Tags are now a dictionary
Grapheme tags (both free and bound) are now represented with a dictinary, with
keys the names in the dataset `tag_schema`. This makes Annotation objects easier
to use in custom code. The change affects both the library code and the files on
disk, hence the migration.
Splitting now works differently
Instead of assigning annotations to either a train or test split, they are
assigned to a "fold". Groups of folds can then be defined as being available for
train or for test (or none). This is also an incompatible change to annotation
code and file representation. Old partitions will be lost, so after migration
you will need to run the `split` command again.
Net configuration improvements
- Detection networks can now have `width` and `height` parameters to tune
network input size.
- All networks can now have a `max_batches` parameter to customize when to stop
training the net.

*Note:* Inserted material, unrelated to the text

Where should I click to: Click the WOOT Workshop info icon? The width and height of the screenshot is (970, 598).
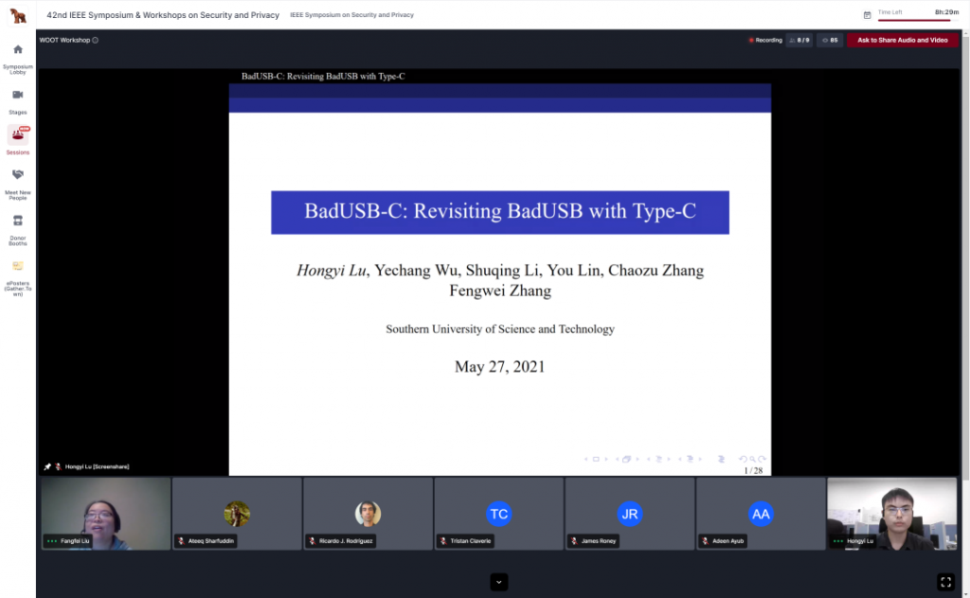point(96,41)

This can serve to prevent overfitting and shorten training
times.
Annotation flags
A new option "flags" has been added to the `config.toml` file. These flags are
matadata values just like those in `meta_tags`, so assigned to both Logograms
and Free Graphemes. The difference is that they are presented as checkboxes in
the web interface, and shown as icons in annotation listings. This can serve to
quickly mark annotations for annotators, for example if some have dubious or
problematic tags, need some other kind of attention, or simply you want to keep
track of them.
Other
- When building the tag map for darknet, user tags are combined using the ASCII
FS character instead of "_", which can be problematic if tag values in the
dataset contain "_". This is an internal change and user code and data
should not be affected.
- The `dataset.get_network` method now returns the same `Network` object if
called many times with the same network name. This helps save memory, which
in the case of neural networks can be crucial, without requiring the user to
keep the network in their own variable.
- The web interface now can be used with touch on mobile devices.